**PROBLEM DESCRIPTION:** Examine the listing below and state how many of its lines contain the word "menu". Write only the number.

··· LISTED RECORDS

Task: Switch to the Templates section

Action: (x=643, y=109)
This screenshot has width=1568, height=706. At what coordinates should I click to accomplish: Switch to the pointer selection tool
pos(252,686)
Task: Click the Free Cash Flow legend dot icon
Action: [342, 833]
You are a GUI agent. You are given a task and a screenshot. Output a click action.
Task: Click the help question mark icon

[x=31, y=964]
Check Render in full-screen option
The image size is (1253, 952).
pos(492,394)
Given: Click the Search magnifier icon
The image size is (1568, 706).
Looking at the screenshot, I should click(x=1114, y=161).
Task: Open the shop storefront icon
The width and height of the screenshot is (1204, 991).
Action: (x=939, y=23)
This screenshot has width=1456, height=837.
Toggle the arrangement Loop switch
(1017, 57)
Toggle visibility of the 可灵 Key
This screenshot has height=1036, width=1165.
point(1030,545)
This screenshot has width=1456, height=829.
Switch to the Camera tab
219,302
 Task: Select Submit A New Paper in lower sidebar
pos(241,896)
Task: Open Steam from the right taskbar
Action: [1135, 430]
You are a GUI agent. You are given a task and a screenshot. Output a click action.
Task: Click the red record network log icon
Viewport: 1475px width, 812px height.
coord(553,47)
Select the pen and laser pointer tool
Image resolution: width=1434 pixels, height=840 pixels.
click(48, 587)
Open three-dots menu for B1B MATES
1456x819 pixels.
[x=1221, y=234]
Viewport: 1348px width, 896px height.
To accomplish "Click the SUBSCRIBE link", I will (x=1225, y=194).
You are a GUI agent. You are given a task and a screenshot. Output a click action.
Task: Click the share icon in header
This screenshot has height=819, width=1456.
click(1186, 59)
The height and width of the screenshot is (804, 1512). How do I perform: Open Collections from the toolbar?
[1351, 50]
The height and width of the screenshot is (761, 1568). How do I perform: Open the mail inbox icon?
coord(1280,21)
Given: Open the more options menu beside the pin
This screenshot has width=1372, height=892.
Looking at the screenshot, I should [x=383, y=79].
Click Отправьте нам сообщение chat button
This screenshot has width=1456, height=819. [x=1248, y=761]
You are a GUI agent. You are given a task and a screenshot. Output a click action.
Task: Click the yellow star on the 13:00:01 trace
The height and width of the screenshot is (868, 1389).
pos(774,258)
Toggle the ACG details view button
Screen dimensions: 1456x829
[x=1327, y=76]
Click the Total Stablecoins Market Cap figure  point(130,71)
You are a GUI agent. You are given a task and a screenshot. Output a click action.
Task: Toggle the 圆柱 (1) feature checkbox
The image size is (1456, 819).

······

**FINAL ANSWER:** 2